» **ASSIGNED TASK**
Return the run of lines below that opens with the line containing "Go to the Surveys tab" and closes with the line containing "Task: Click the ruler icon in the toolbar", keeping each one exact.

» **Collected data**
=-=-=

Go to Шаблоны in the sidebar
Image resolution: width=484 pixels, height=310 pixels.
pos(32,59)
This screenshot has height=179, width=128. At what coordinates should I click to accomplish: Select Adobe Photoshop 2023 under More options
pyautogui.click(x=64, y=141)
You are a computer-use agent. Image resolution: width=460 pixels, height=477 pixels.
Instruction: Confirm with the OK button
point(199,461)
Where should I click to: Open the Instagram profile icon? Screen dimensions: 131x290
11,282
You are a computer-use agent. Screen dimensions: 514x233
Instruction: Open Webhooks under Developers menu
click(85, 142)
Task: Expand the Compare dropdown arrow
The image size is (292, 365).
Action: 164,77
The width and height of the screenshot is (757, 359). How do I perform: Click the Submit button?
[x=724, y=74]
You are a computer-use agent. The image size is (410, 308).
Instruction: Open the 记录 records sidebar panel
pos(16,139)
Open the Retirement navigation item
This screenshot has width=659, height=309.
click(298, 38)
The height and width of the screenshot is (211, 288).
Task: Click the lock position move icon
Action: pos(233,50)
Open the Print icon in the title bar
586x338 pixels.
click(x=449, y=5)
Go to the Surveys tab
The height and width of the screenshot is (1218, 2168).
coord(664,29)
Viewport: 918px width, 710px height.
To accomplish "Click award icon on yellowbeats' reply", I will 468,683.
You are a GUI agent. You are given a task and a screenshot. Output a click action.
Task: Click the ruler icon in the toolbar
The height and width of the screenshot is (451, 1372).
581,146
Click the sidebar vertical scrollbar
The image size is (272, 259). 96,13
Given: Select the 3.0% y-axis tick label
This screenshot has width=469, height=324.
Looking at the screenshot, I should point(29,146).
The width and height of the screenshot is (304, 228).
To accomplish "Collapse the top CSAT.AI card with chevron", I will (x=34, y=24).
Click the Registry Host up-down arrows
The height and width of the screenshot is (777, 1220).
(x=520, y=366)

=-=-=

» **EXERCISE RESULT**
Go to the Surveys tab
The height and width of the screenshot is (1218, 2168).
coord(664,29)
Viewport: 918px width, 710px height.
To accomplish "Click award icon on yellowbeats' reply", I will 468,683.
You are a GUI agent. You are given a task and a screenshot. Output a click action.
Task: Click the ruler icon in the toolbar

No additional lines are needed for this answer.